A year removed from its ascension to the top in global Artificial Intelligence (AI) venture capital investment, China is now bumped back to second place by the resurgent United States.
Based on publicly available venture capital investments in AI startups across the world, analyst firm ABI Research found that the United States commanded the most AI investment values in 2018 globally at 52.3%.
Based on the investment figures in 2019, the gulf between the United States and China will continue to get wider, with the US share expected to reach 70%.

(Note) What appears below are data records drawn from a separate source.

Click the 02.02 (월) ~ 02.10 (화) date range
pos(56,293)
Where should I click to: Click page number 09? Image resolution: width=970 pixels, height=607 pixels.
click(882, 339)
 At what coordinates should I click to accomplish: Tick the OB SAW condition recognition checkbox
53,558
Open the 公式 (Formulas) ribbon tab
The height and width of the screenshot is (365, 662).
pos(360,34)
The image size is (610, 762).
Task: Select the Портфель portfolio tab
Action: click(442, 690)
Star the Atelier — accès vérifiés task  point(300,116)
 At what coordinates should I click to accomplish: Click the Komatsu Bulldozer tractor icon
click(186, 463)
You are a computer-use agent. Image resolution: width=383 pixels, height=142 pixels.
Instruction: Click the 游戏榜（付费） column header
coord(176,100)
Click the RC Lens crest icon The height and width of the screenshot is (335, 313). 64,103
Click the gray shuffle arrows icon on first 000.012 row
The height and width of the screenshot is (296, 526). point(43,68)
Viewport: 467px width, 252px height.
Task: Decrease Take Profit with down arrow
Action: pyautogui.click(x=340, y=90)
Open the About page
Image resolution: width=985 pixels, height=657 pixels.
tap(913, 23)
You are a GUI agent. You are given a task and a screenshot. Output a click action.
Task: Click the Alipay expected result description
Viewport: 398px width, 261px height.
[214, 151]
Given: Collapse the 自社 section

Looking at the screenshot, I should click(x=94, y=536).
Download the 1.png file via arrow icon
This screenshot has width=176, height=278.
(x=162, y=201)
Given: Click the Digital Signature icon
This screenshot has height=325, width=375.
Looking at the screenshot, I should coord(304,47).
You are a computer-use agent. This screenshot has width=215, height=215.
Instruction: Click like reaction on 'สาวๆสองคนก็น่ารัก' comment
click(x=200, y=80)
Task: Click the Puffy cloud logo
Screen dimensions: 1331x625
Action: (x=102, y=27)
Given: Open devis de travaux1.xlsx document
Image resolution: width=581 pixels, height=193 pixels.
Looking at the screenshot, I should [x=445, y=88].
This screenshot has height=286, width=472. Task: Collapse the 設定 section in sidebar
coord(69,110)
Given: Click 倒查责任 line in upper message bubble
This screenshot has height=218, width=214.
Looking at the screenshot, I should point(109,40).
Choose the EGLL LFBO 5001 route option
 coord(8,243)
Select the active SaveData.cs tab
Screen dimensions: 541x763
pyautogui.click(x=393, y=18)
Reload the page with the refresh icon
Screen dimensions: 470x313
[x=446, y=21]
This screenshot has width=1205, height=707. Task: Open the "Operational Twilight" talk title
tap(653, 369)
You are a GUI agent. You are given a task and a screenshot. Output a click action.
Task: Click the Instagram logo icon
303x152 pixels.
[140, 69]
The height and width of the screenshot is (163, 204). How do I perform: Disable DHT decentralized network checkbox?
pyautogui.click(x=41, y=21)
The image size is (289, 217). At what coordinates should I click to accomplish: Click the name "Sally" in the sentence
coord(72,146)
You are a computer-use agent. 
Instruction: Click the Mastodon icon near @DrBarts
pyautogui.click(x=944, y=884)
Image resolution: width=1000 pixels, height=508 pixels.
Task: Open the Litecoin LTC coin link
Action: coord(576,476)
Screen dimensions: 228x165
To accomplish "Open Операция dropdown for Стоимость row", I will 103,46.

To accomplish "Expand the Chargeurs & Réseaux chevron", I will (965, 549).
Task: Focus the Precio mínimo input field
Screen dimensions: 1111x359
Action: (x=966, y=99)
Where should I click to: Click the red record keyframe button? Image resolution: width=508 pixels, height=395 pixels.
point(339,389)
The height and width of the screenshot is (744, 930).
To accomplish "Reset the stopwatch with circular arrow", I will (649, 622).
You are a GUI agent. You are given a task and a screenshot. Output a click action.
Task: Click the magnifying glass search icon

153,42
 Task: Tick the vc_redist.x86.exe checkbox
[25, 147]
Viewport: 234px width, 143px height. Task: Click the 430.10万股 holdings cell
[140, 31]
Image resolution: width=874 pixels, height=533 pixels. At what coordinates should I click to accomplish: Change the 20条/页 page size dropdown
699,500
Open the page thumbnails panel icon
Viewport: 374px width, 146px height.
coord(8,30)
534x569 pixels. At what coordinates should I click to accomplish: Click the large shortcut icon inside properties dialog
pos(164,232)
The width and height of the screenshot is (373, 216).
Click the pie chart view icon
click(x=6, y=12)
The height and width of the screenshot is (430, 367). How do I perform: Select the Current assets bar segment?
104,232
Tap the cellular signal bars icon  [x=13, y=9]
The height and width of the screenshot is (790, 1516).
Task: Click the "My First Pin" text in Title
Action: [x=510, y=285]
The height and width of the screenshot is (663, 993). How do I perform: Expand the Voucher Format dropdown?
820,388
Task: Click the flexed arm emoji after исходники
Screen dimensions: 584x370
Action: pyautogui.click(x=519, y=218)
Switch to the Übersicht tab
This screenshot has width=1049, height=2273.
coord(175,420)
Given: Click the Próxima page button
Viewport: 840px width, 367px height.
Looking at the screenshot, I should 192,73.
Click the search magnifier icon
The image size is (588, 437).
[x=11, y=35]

After losing its first spot to China in 2017, the United States stomped back in 2018 with a total of $9.7 billion in AI investment, an impressive 120% year-on-year increase. The investments by the likes of Cruise Automation, Dataminr, Zoox, and Zymergen propelled this growth, which could further increase to $14 billion in 2019.
“The United States is reaping the rewards from its diversified AI investment strategy. Top AI startups in the United States come from various sectors, including self-driving cars, industrial manufacturing, robotics process automation, data analytics, and cybersecurity. All these startups research on and invest in cutting edge deep learning technologies in their solutions, democratizing AI for enterprises and end consumers,” said Lian Jye Su, principal analyst at ABI Research.
On the other hand, AI investment in China was a slightly different scenario. Overall, the country still experienced a healthy year-on-year growth rate of 54%, with a total of $7.4 billion.
Since 2016, AI has been of special interest in China, particularly around machine vision, which has translated into the creation of hugely successful AI startups with large market reach and deep technology, including SenseTime, Yitu Technology, and CloudWalk.
However, China’s focus on certain strategic areas of AI technology starts to become a double-edged sword. Now that these Chinese startups have cornered the domestic market, they are facing challenges expanding into overseas markets due to different regulations and market conditions.
Another challenge lies in the slow adoption of AI in traditional enterprises in the domestic market. As compared to the United States and Europe, where labor cost and skill shortage are key concerns, China continues to enjoy the benefits of an affordable labor force, especially in industrial manufacturing.
Major enterprises are still leaning on conventional workflow and not aggressively embarking on digital transformation. This means less risk-taking in AI startups that are less mature.
Looking forward, the AI investment in 2019 looks promising, but China is expected to continue suffering from strong headwinds. The trade war between the United States and China has resulted in collateral damage in AI investments in China.
The effort to curtail Chinese firm’s access to strategic US technology seems to have achieved the short-term goal of halting AI advancement in China.
“There is no doubt that Chinese AI investment is feeling the pinch of reality, but China is still undeniably the largest single market for AI implementation. Favorable policies and flexible regulations in China, backed by a government willing to invest and deploy innovative technologies at scale, will certainly amplify AI adoption in the region,” said Su.
“While the United States may be leading in investment in AI research and development, in the longer term, China will be able to capitalize on those technologies and bring them to the masses.”